If that is the future, traceability is not bureaucracy for its own sake. It is how medicine keeps accountability attached to the words that move through care. When the chart becomes a hybrid artifact, the signature matters as much as the sentence.
And that, buried under the paper’s calm title, is the real dispatch from the front: in the race to automate documentation, medicine is not just teaching machines to write. It is deciding whether anyone will still be able to tell whose pen drew the line.
References
-
Nargesi AA, You JG, Bitterman DS, et al. Tracing the Pen: Electronic Health Records Amid the Rise of Generative AI. npj Digital Medicine. Published April 21, 2026. doi:10.1038/s41746-026-02508-6. https://doi.org/10.1038/s41746-026-02508-6
-
Ma SP, et al. Ambient artificial intelligence scribes: utilization and impact on documentation time. Journal of the American Medical Informatics Association. 2025;32(2):381-385. PubMed PMID: 39688515. https://pubmed.ncbi.nlm.nih.gov/39688515/
-
Rotenstein LS, et al. Ambient Documentation Technology in Clinician Experience of Documentation Burden and Burnout. JAMA Network Open. 2025;8(8):e2528056. doi:10.1001/jamanetworkopen.2025.28056. https://pubmed.ncbi.nlm.nih.gov/40839265/
-
Omar M, Nadkarni GN, Klang E, Glicksberg BS. Large language models in medicine: A review of current clinical trials across healthcare applications. PLOS Digital Health. 2024;3(11):e0000662. doi:10.1371/journal.pdig.0000662. PMCID: PMC11575759. https://doi.org/10.1371/journal.pdig.0000662
-
Dathathri S, See A, Ghaisas S, et al. Scalable watermarking for identifying large language model outputs. Nature. 2024;634:818-823. doi:10.1038/s41586-024-08025-4. PMCID: PMC11499265. https://doi.org/10.1038/s41586-024-08025-4
-
Sadasivan VS, Kumar A, Balasubramanian S, Wang W, Feizi S. Can AI-Generated Text be Reliably Detected? arXiv:2303.11156, 2023. https://arxiv.org/abs/2303.11156
-
Chen S, et al. The effect of using a large language model to respond to patient messages. The Lancet Digital Health. 2024;6(7):e441-e443. doi:10.1016/S2589-7500(24)00111-0. https://pubmed.ncbi.nlm.nih.gov/38664108/
-
Tai-Seale M, et al. AI-Generated Draft Replies Integrated Into Health Records and Physicians’ Electronic Communication.

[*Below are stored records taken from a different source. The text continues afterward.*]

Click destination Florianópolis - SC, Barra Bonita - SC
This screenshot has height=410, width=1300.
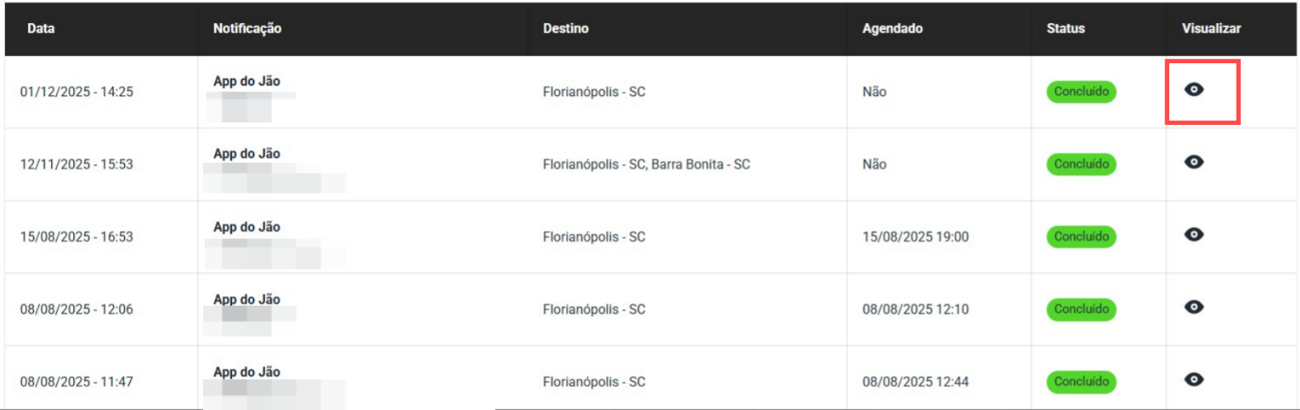point(646,164)
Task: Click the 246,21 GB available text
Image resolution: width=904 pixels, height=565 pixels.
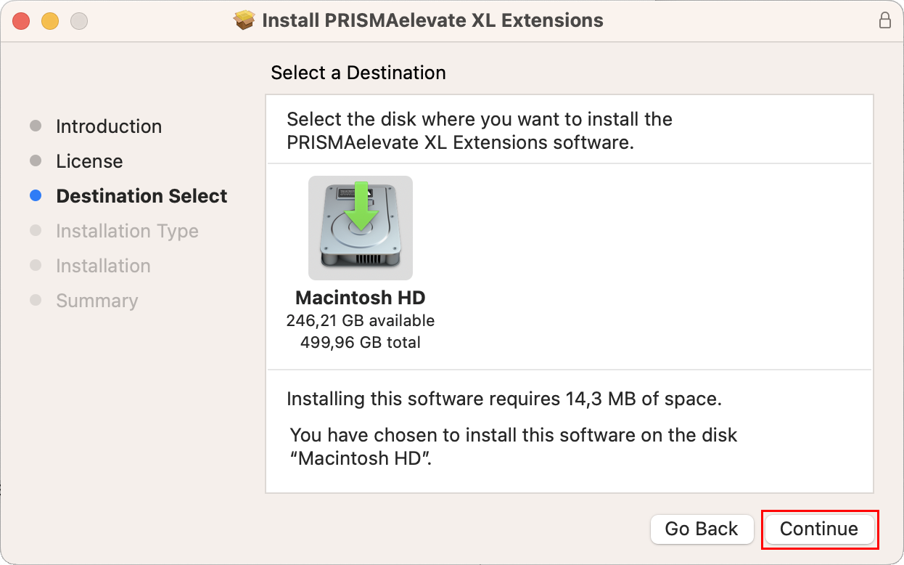Action: coord(361,320)
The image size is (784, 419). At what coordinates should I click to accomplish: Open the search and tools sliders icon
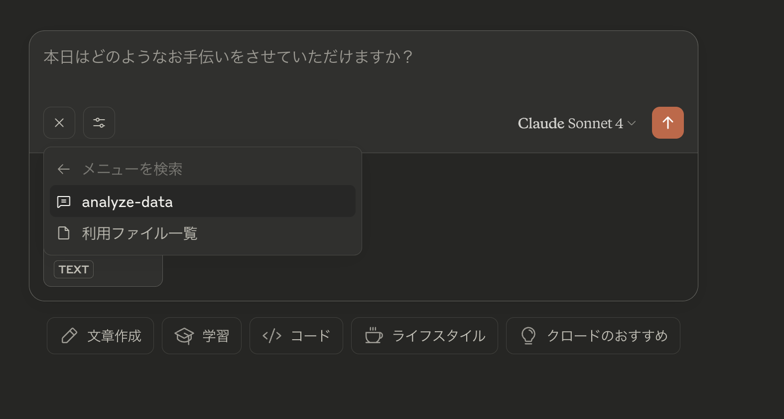99,123
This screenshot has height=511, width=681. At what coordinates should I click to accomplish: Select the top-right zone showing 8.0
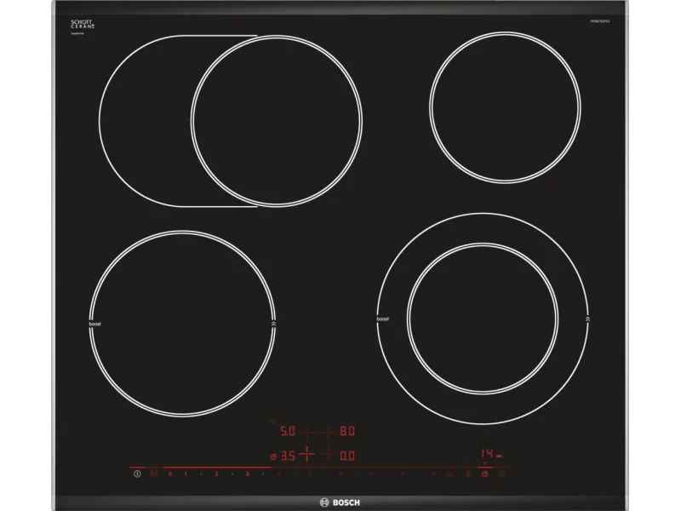346,432

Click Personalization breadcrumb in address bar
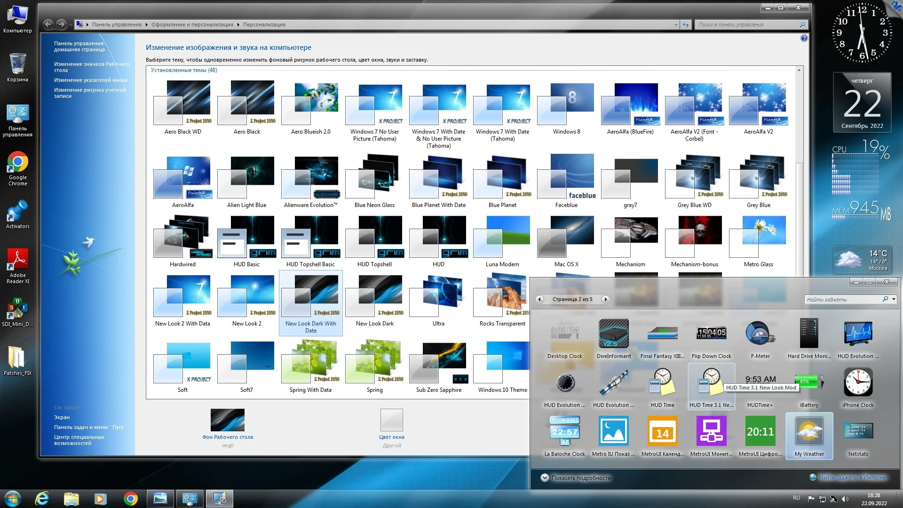coord(264,24)
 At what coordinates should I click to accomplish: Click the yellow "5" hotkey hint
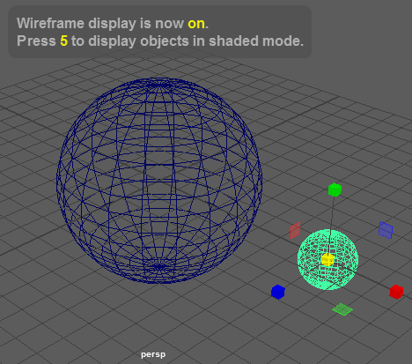[x=64, y=41]
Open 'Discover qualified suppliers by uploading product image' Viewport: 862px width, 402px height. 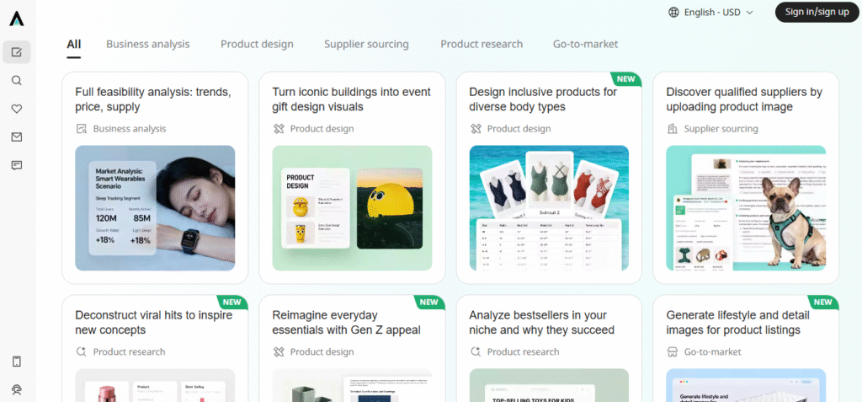pyautogui.click(x=744, y=99)
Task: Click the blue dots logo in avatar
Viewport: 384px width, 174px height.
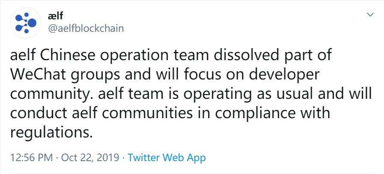Action: click(25, 23)
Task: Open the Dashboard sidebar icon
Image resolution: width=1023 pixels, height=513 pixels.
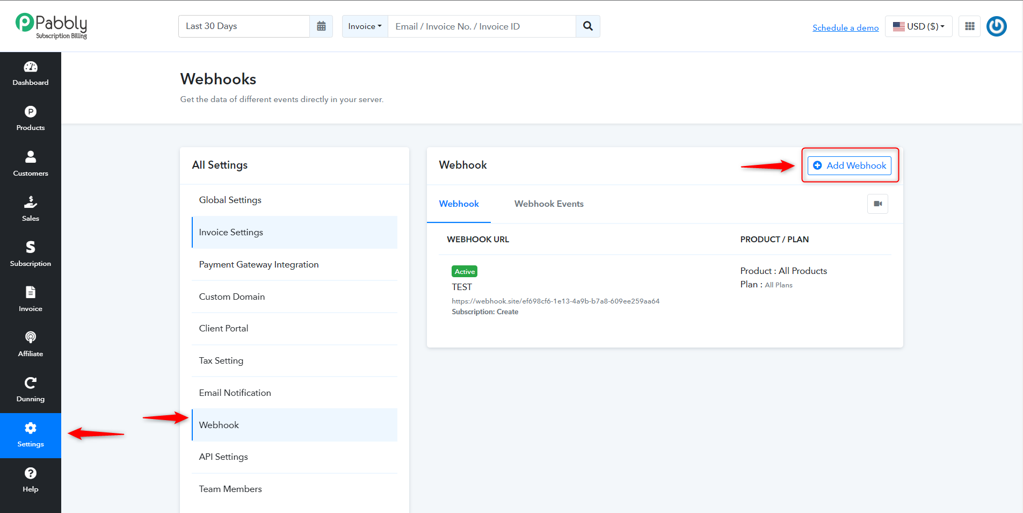Action: point(31,67)
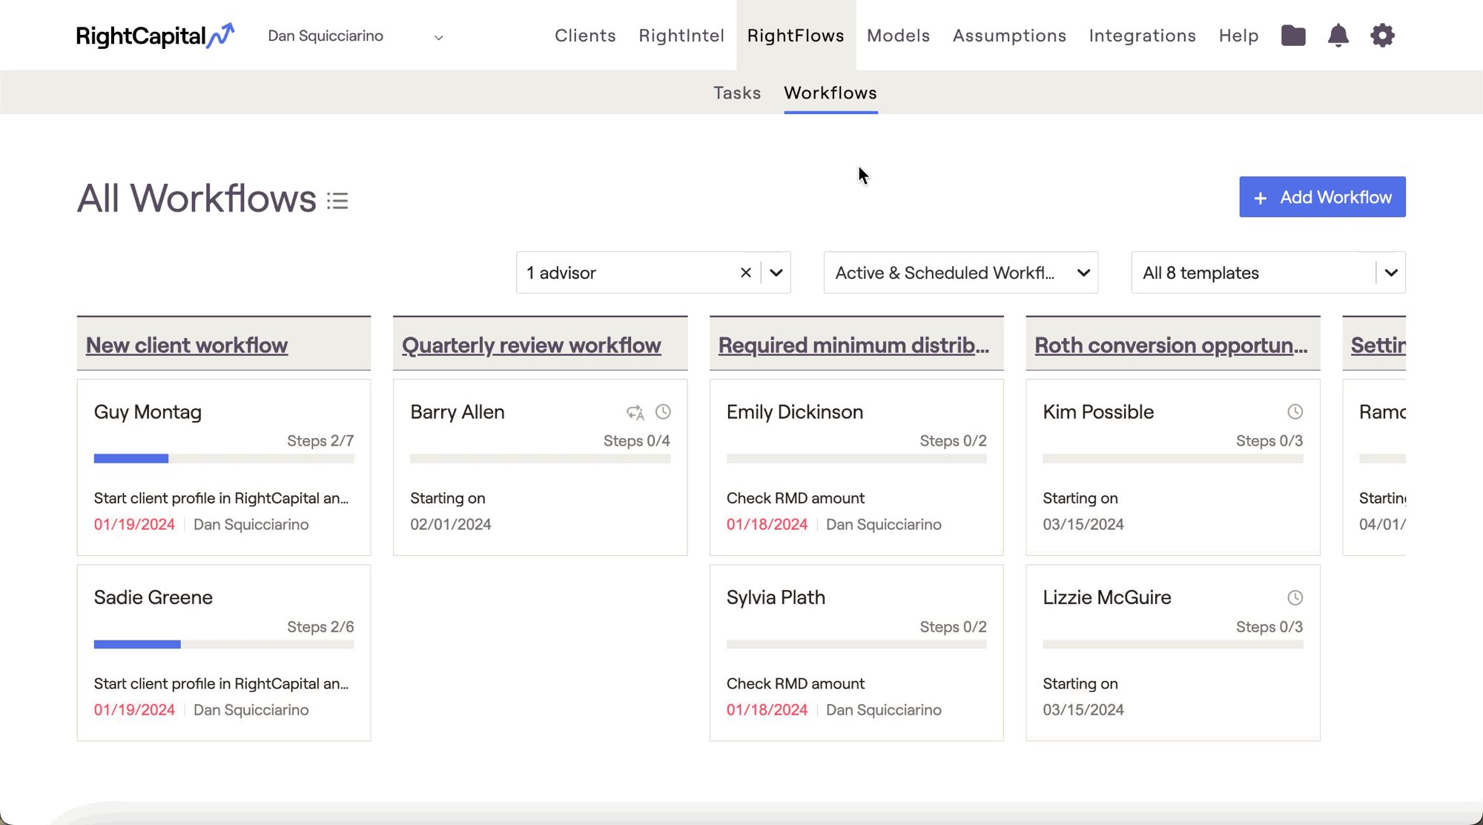Click the recurring icon on Barry Allen card
Image resolution: width=1483 pixels, height=825 pixels.
pyautogui.click(x=635, y=412)
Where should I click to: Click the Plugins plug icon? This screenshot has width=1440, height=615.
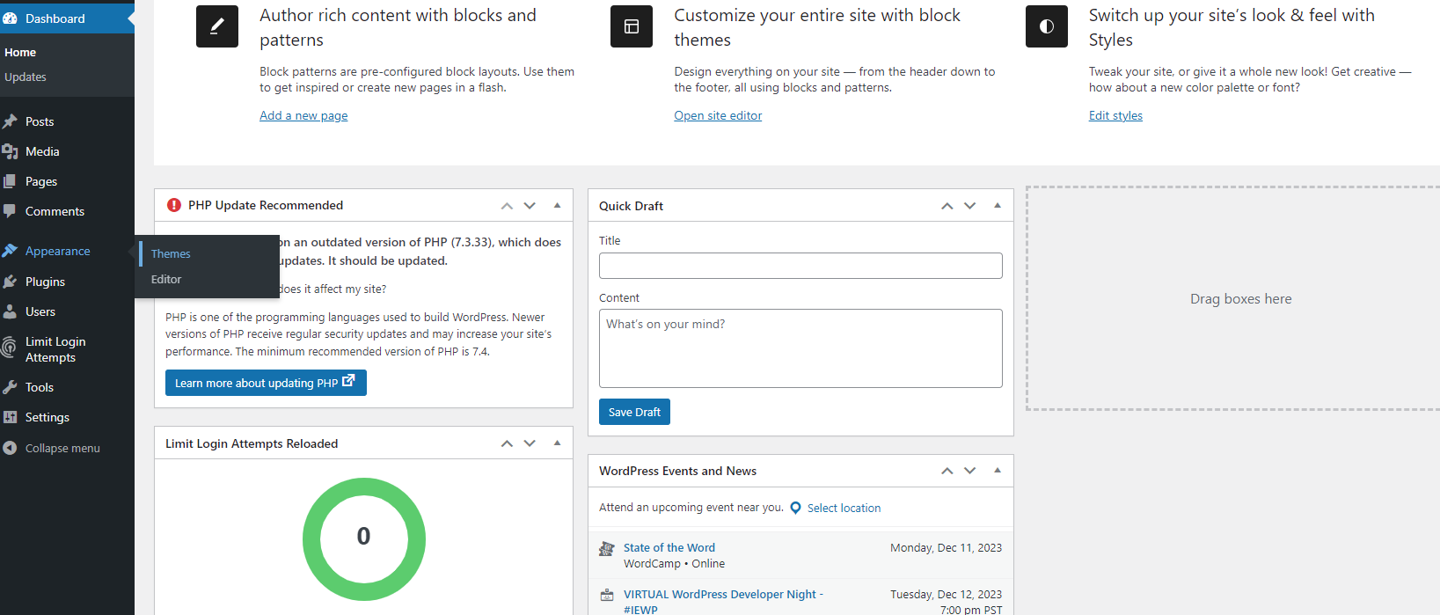pos(11,282)

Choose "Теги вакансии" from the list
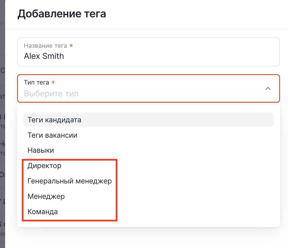click(x=52, y=135)
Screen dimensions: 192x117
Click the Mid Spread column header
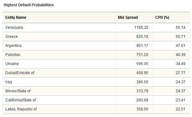128,18
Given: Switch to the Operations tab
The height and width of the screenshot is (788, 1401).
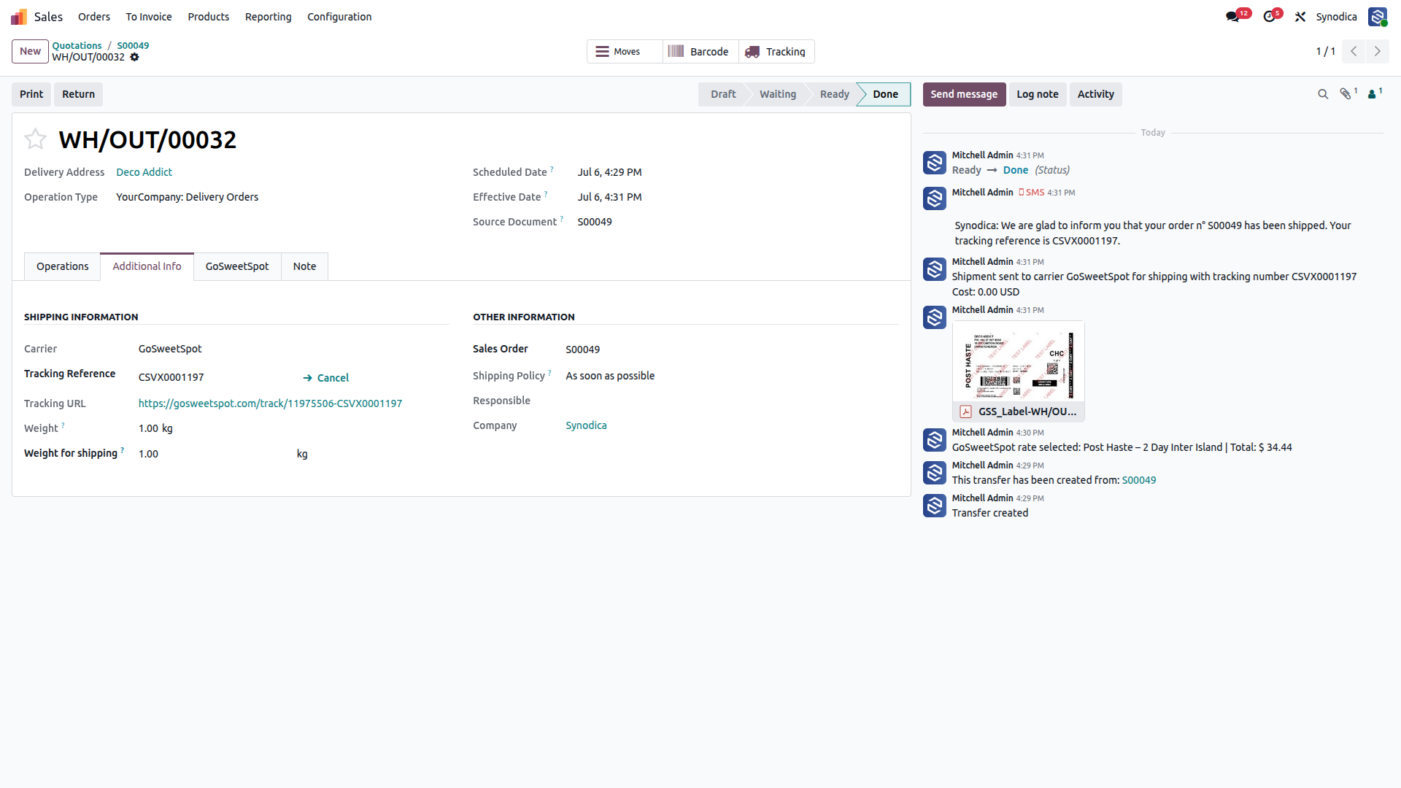Looking at the screenshot, I should point(63,266).
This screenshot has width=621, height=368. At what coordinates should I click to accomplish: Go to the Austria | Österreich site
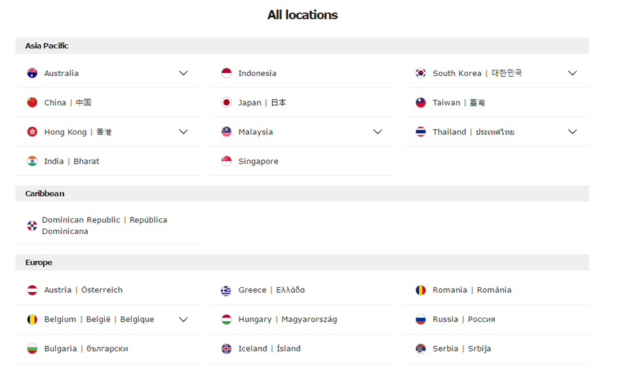pyautogui.click(x=83, y=291)
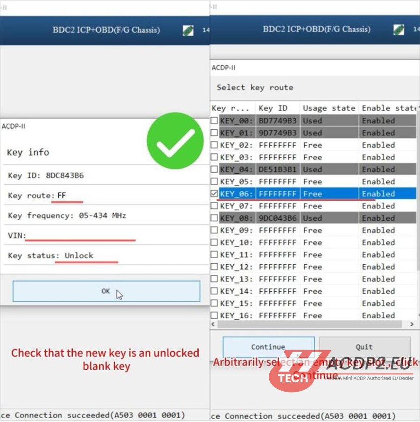
Task: Click the horizontal scrollbar right arrow
Action: pyautogui.click(x=412, y=324)
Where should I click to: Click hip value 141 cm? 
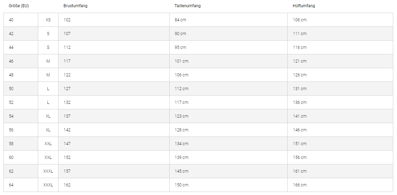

JAMA Network Open. 2024;7(4):e246565. doi:10.1001/jamanetworkopen.2024.6565. PMCID: PMC11019394. https://pmc.ncbi.nlm.nih.gov/articles/PMC11019394/
-
Palm E, Manikantan A, Mahal H, Belwadi SS, Pepin ME. Assessing the quality of AI-generated clinical notes: validated evaluation of a large language model ambient scribe. Frontiers in Artificial Intelligence. 2025;8:1691499. doi:10.3389/frai.2025.1691499. PMCID: PMC12586549. https://doi.org/10.3389/frai.2025.1691499
Disclaimer: This blog post is a simplified summary of published research for educational purposes. The accompanying illustration is artistic and does not depict actual model architectures, data, or experimental results. Always refer to the original paper for technical details.